Search code examples
python-3.xhadoopanacondahortonworks-data-platform

How to Enable Python3 Support on HDP 2.6


HDP 2.6 (HortonWorks Data Platform) does not support Python3. While Python3 (or Anaconda3) are highly appreciated by many Data Scientists.

How to enable Python3 support on HDP 2.6?


Solution

  • The restriction are in few files

    • /usr/bin/hdp-select
    • /etc/hadoop/conf/topology_script.py

    The 2to3 application can be used to convert Python file to support Python3.

    2to3 -w /usr/bin/hdp-select
    2to3 -w /etc/hadoop/conf/topology_script.py
    

    Change a little bit on /etc/hadoop/conf/topology_script.py to support both Python2 & Python3.

    While after these changes, knox are not able to restart.

    After doing investigation, although the change makes python code runnable on both Python2 & Python. The behavior is slightly different.
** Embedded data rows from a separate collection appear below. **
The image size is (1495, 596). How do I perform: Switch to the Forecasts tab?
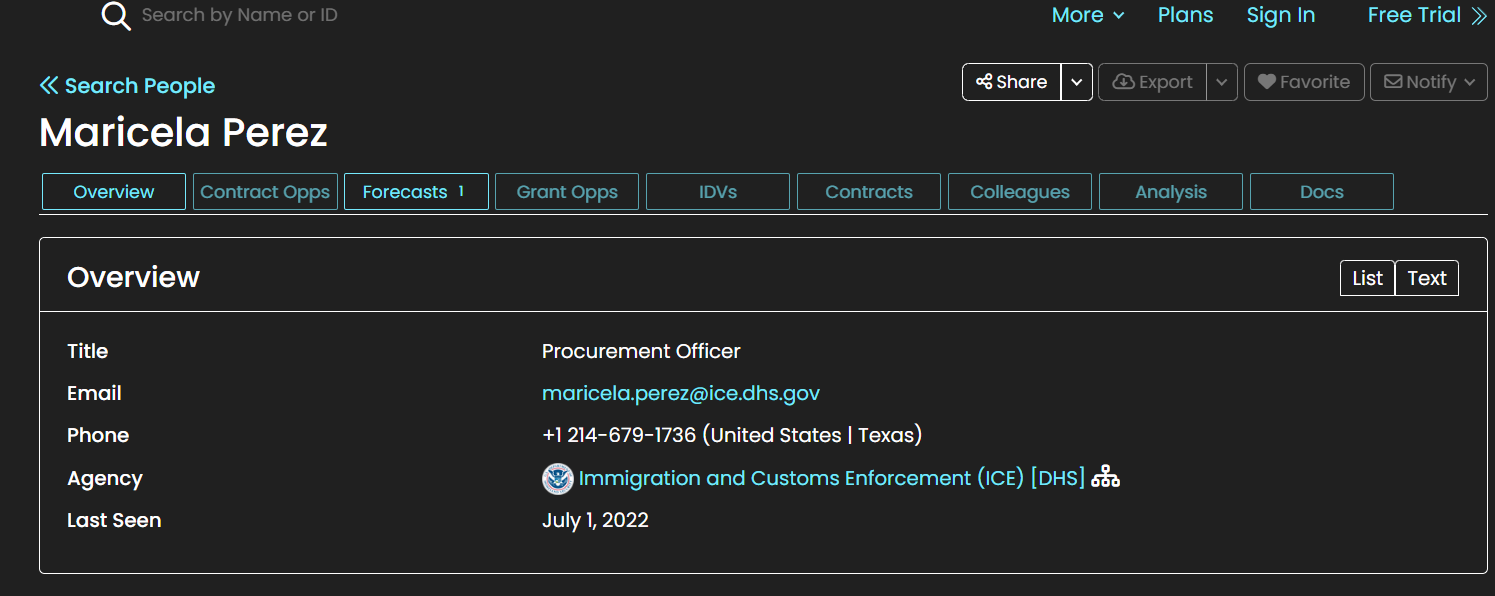click(x=416, y=192)
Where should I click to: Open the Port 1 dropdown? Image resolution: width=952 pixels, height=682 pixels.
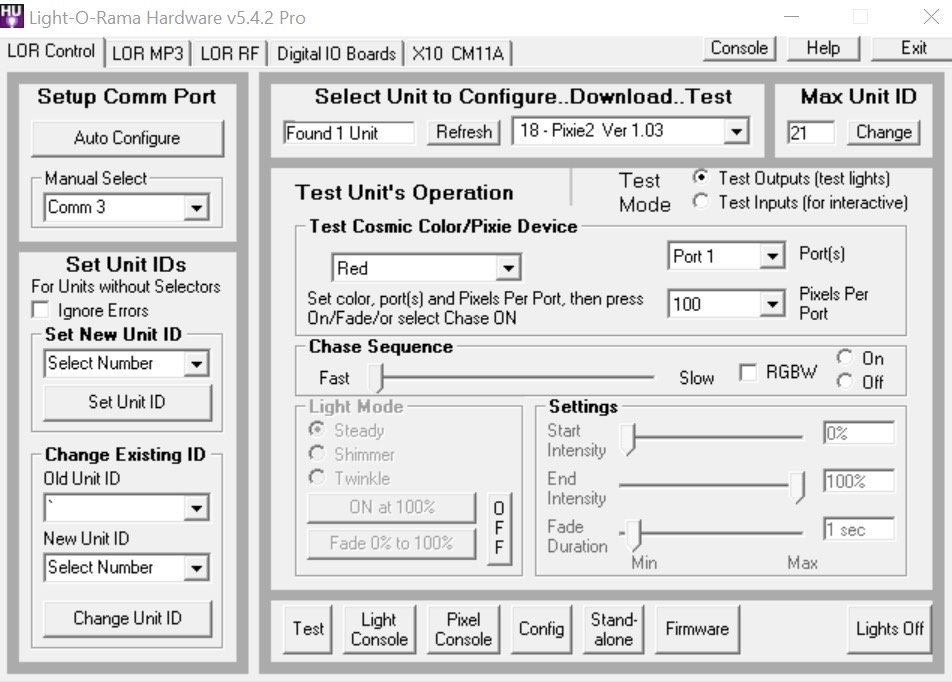tap(771, 257)
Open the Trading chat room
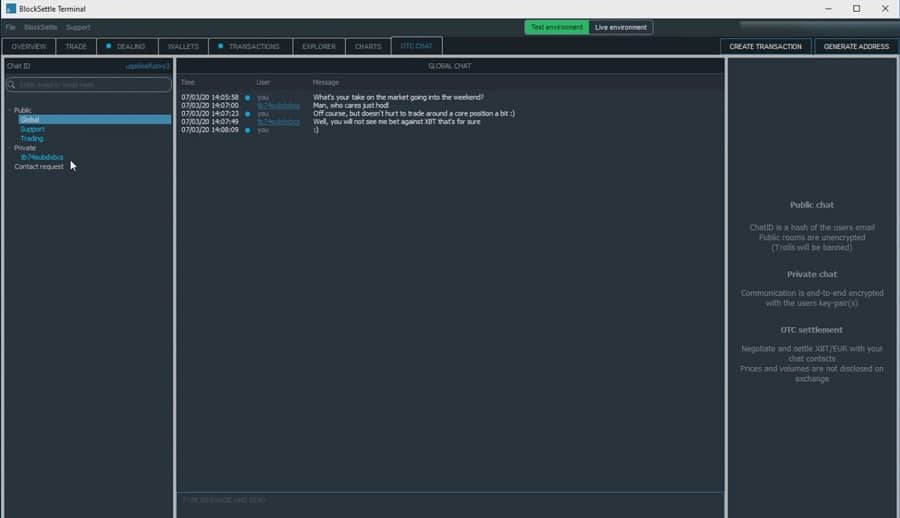900x518 pixels. coord(32,139)

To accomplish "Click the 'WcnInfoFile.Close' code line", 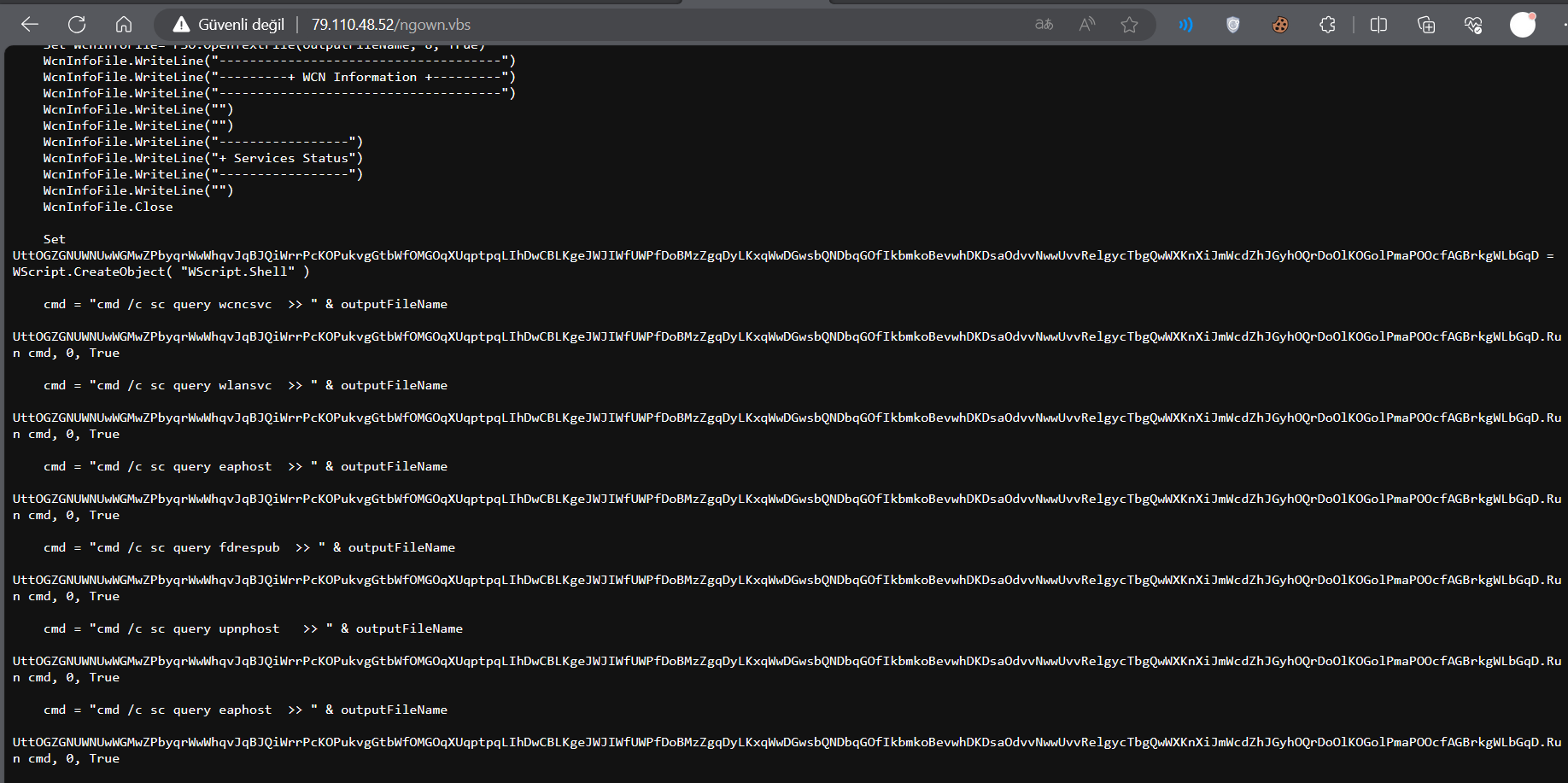I will (108, 207).
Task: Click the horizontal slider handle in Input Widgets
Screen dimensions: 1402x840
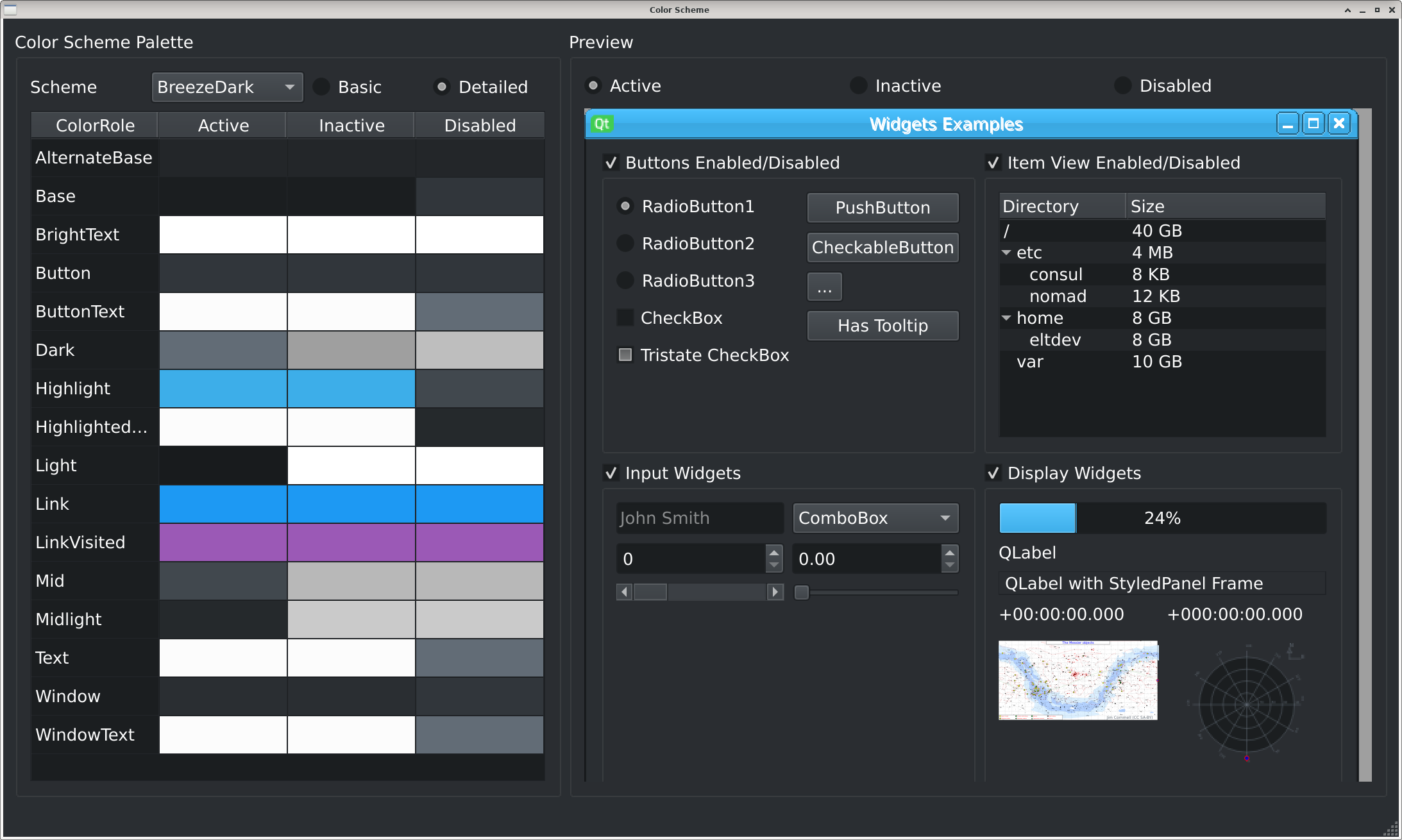Action: (x=802, y=592)
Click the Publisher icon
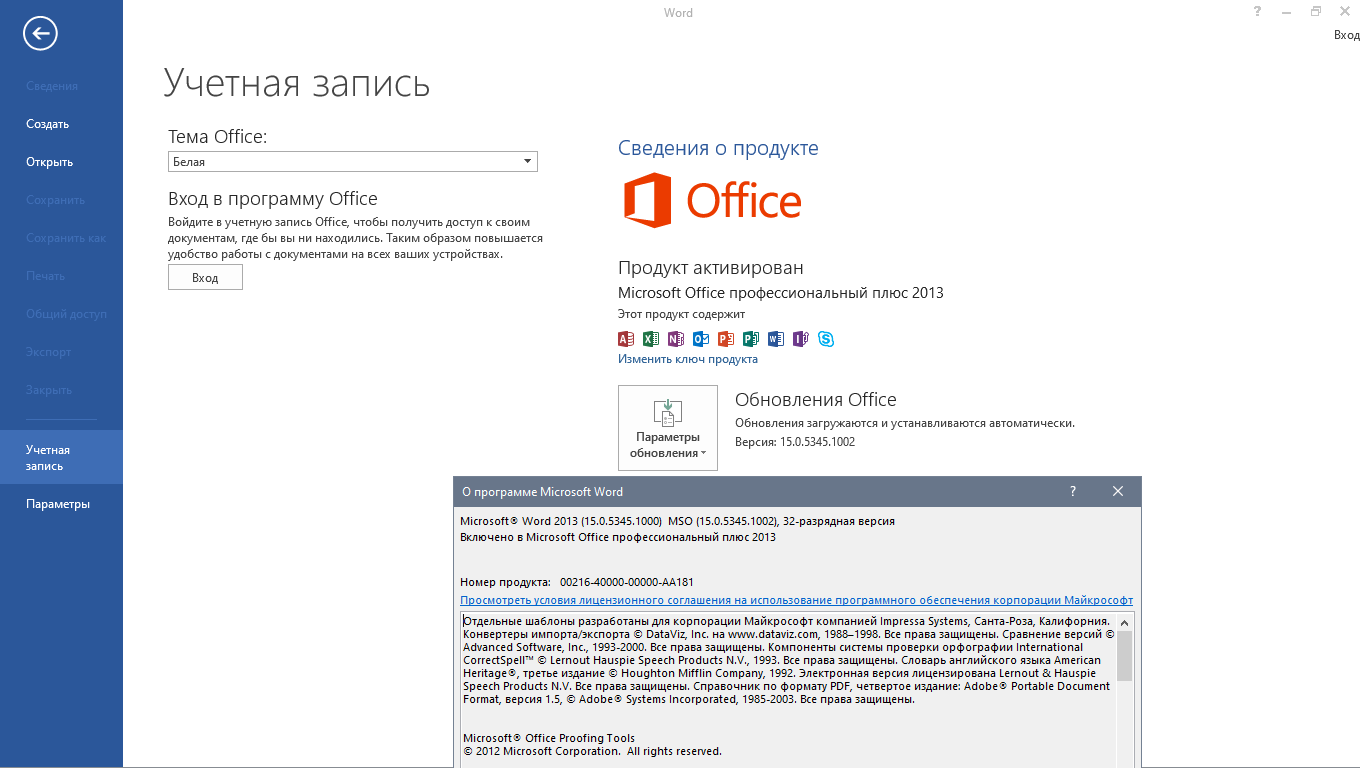 tap(751, 339)
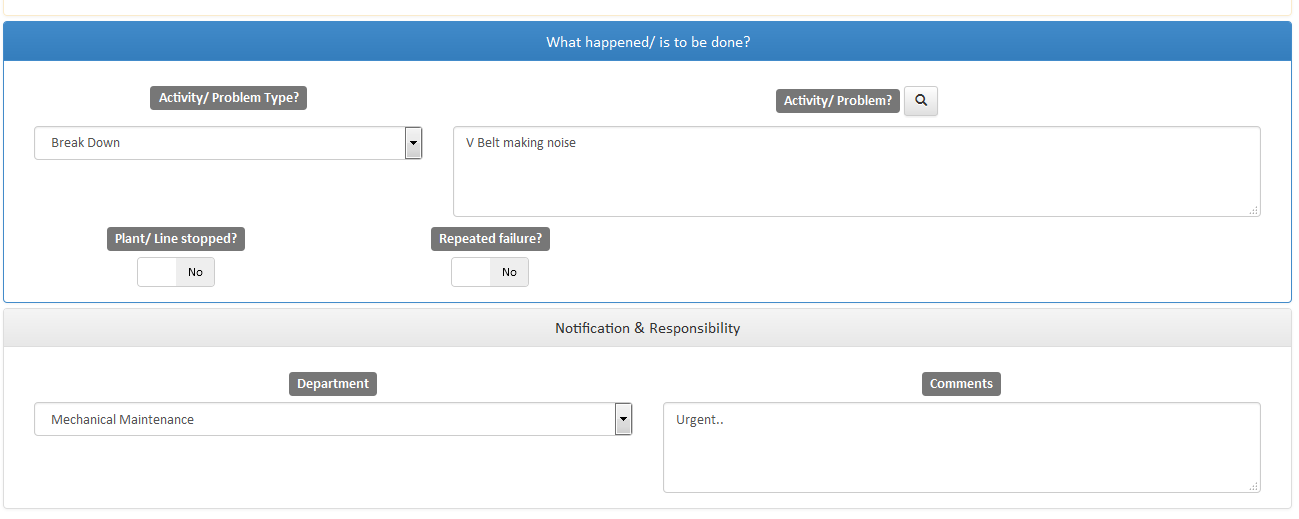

    The following command will be executed during Knox restart

    ambari-python-wrapper /usr/bin/hdp-select packages
    

    The original script output will be something like

    Packages:
      accumulo-client
      accumulo-gc
    
    ...
    

    After 2to3 change, the script output will be something like

    Packages:
    (' ', 'accumulo-client')
    (' ', 'accumulo-gc')      
    

    The two output are certain different. And HDP using these stdout as the interface.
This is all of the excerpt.